Gallant quickly answered. "The typical person has quite a few sets of great-great-great-grandparents," the youngster politely replied.
Gallant's aim was true! Baring the occurrence of a phenomenon known as "pedigree collapse," a person will have one set of parents, two sets of grandparents, four sets of great grandparents, and so on all the way back.
By the time we reach the level of great-great-great grandparents ("third great grandparents") a person will have sixteen different sets of such ancestors. The Times report mentioned two of Biden's sets, with fourteen sets left to go!
As we've mentioned in the past, this becomes a pet peeve for us when we watch Finding Your Roots, the fascinating PBS program produced by Professor Gates. It seems to us that Professor Gates plays it a bit fast and loose at moments like this, from a recent show:
GATES: In December 1607, county officials got wind of the secret [religious] services that were taking place at your ancestor's home. They came after him and the others who practiced at his home.
TAMERA MOWRY: Oh my gosh.
GATES: Your 13th-great grandfather was a wanted man.

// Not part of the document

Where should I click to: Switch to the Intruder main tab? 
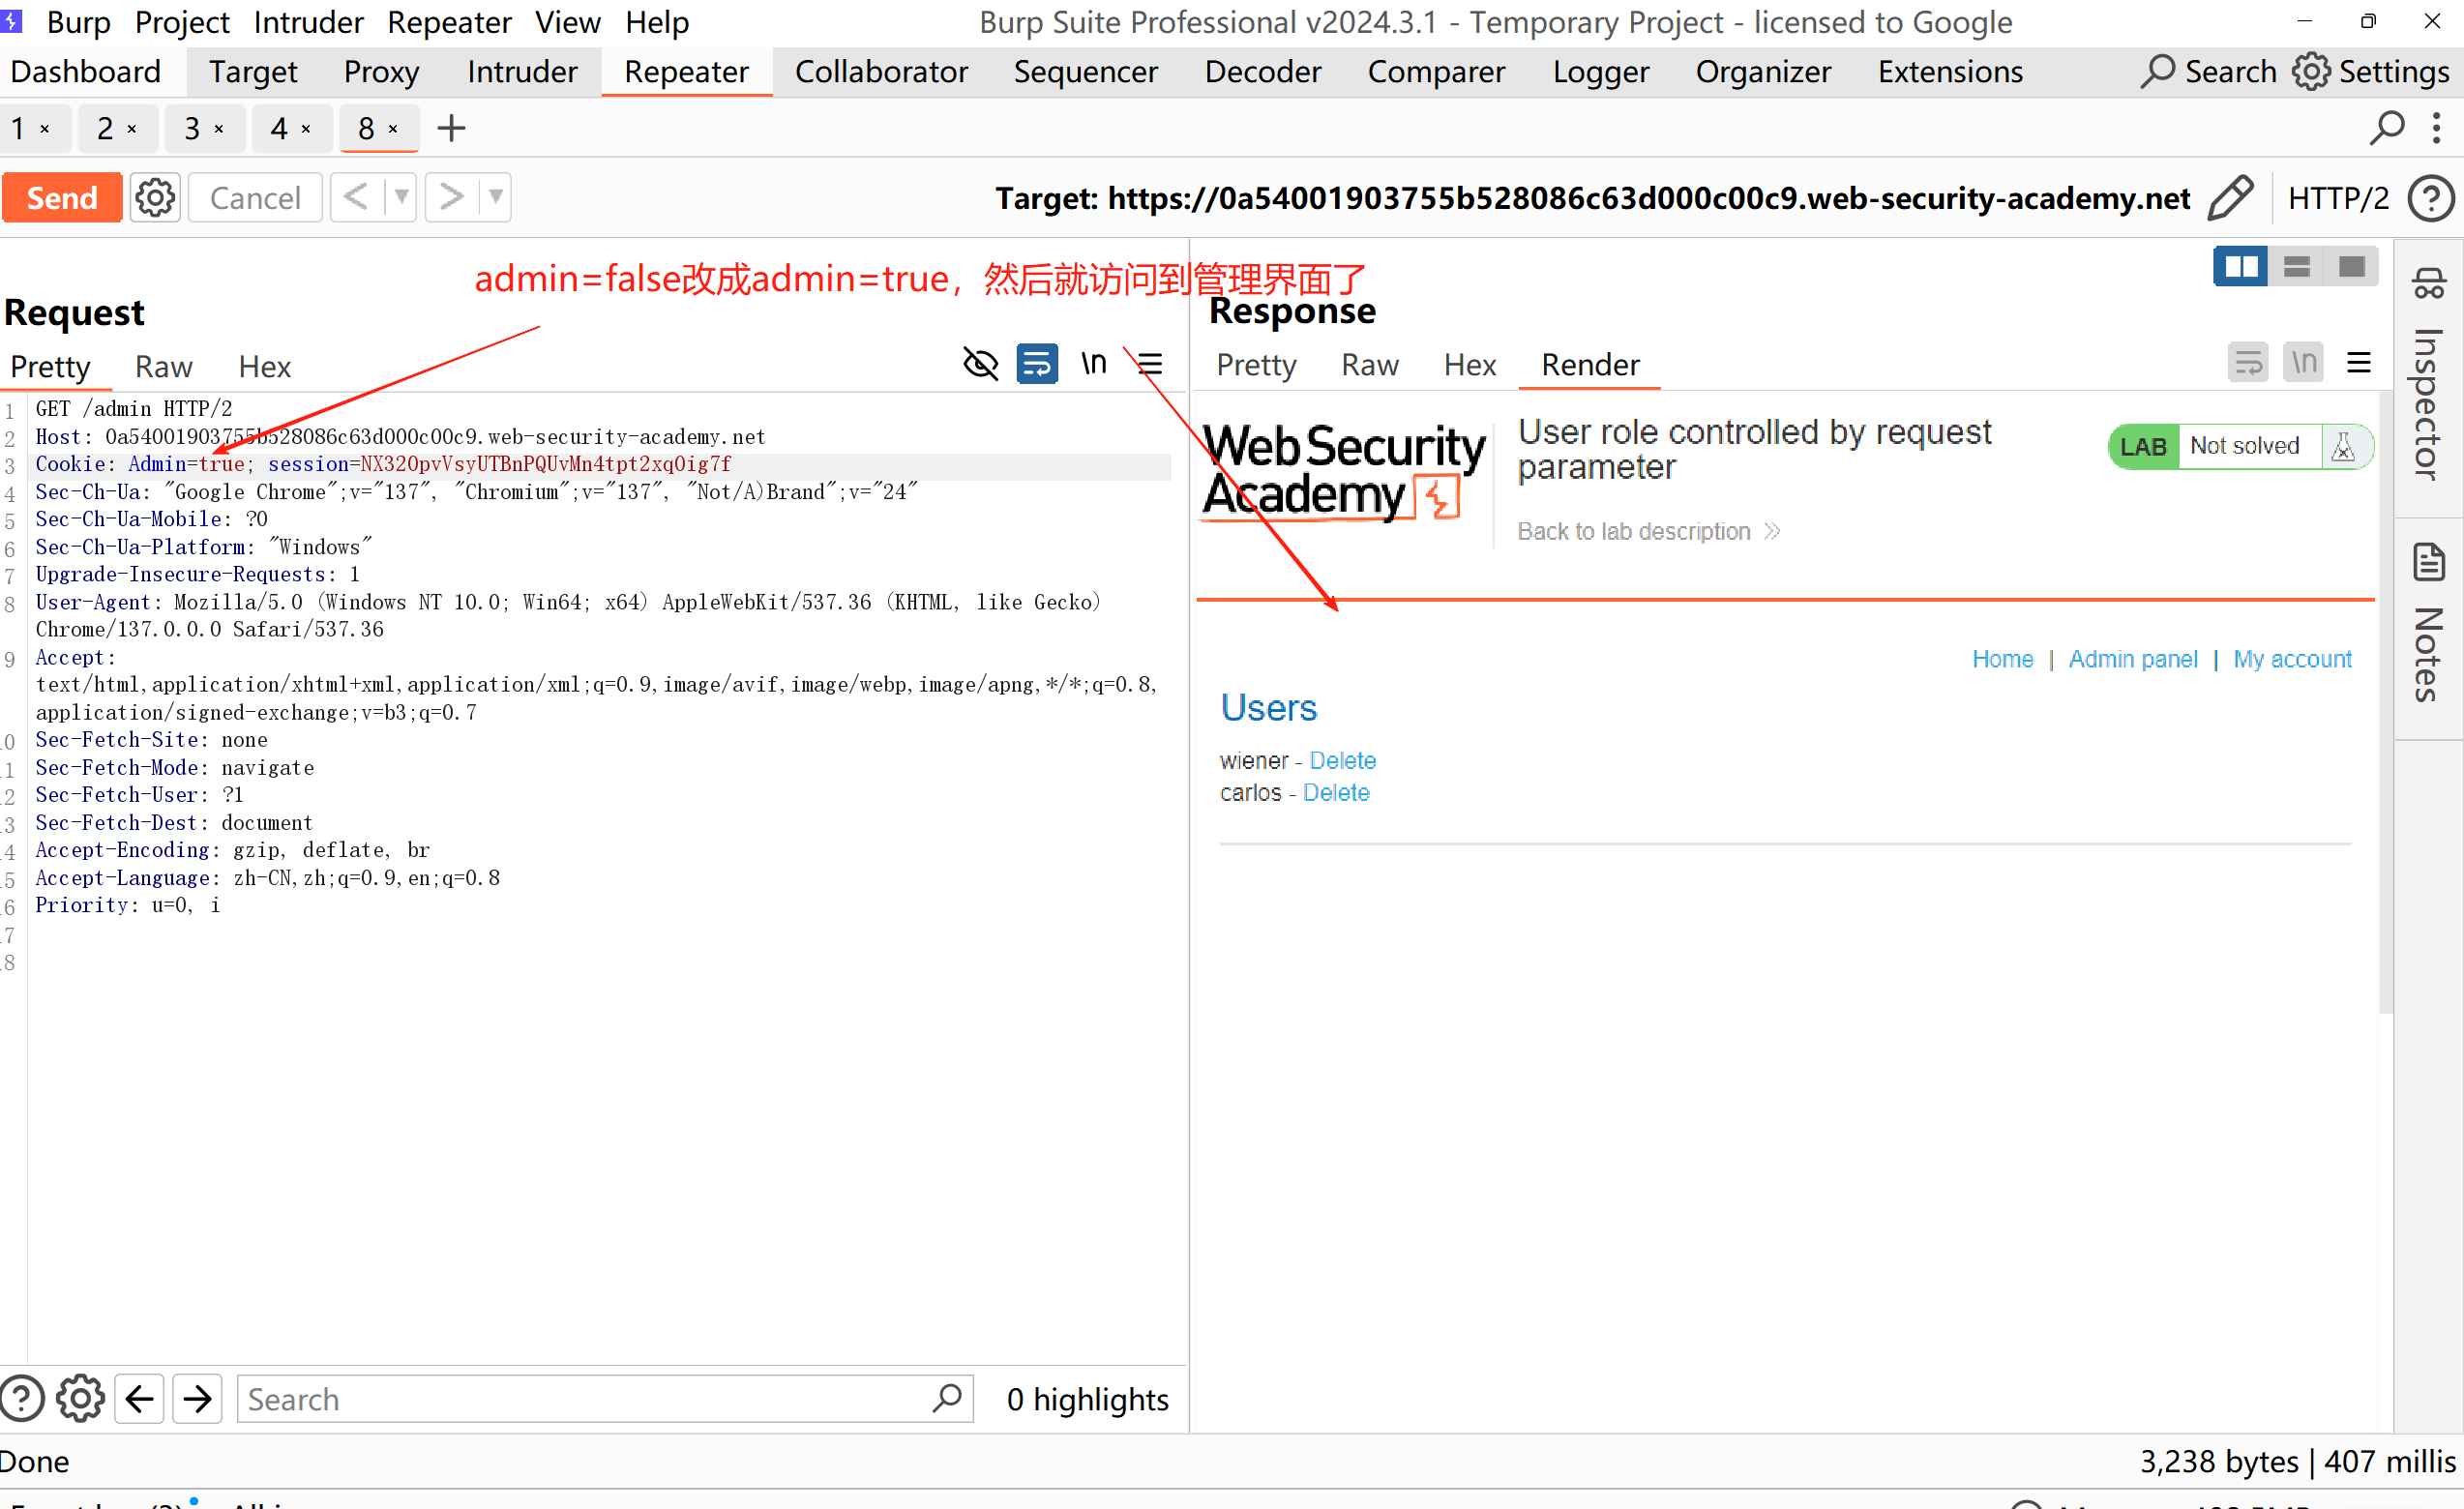pyautogui.click(x=522, y=72)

MOWRY: In the name of religion?
GATES: In the name of religion.
MOWRY: Ah. Okay.
GATES: William and his fellow separatists would go to great lengths to worship as they chose. After English authorities discovered their church, they were arrested and briefly imprisoned. Upon release, they fled to Holland. But they didn't remain there for long.
We next found William, along with his wife Mary and two of their sons, on the passenger list of a ship bound for the New World. Any idea what you're looking at?

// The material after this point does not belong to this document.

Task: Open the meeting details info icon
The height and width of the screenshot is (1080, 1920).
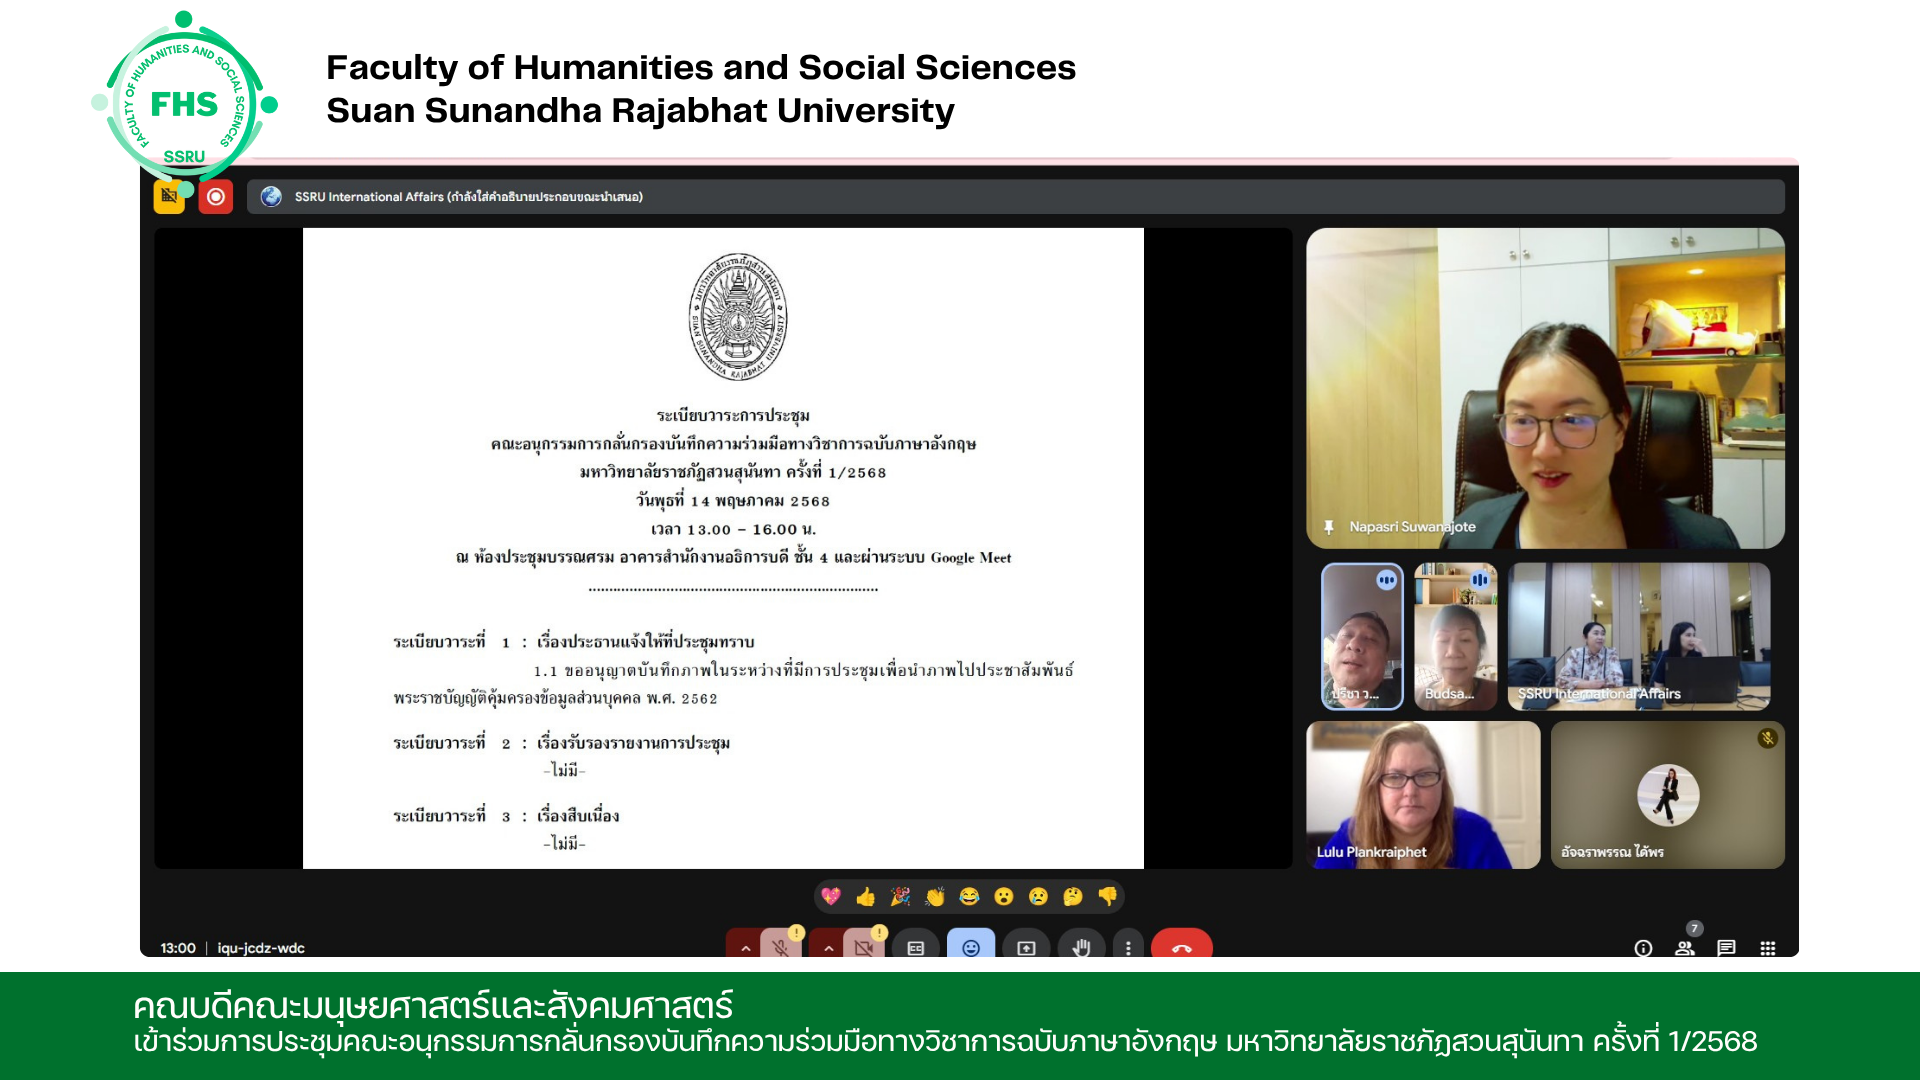Action: click(x=1643, y=948)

GATES: You just read a list of passengers who sailed on the Mayflower.
MOWRY: You, I'm, I'm done.
GATES: You're descended from the original English people who came on the Mayflower, direct.
Your 13th great-grandfather, William Brewster, and his family—William's wife, Mary, is your 13th great-grandmother—they were there on the Mayflower. They were Pilgrims.
For the record, this wasn't the first time, this season alone, that Gates has traced someone's ancestry back to William Brewster. Two programs earlier, he was able to tell Angela Davis that Brewster was her tenth great-grandfather, as you can see in the transcript found at this link.
Please understand! We're not saying that Professor Gates' statements were inaccurate. It's just that everyone has a boatload on ancestors if we're able to trace things back that far.
Barring "pedigree collapse," how many sets of 13th great-grandparents do we the humans have? By our calculation, the number would be 16,384—that's 16,384 separate sets of 13th great-grandparents!
If a genealogy can be traced back that far, a person has a lot of ancestors to choose from. Indeed, if you aren't descended from William Brewster, that may be the actual news!
We actually had a friend in high school, all the way out in California, whose mother was descended from the Brewsters. Way back in the summer of '70, we motored from Cambridge down to Brewster, Mass. to drink in the atmospherics emanating from an old Cape Cod town with that particular name.
We sometimes think that Professor Gates glosses the way these numbers work as a way of creating interest. Which statement sounds more dramatic?
William Brewster is your 13th great-grandfather. How does that make you feel?
William Brewster is one of your 16,384 great grandfathers!You can probably see what we mean. Not that there's anything wrong with it!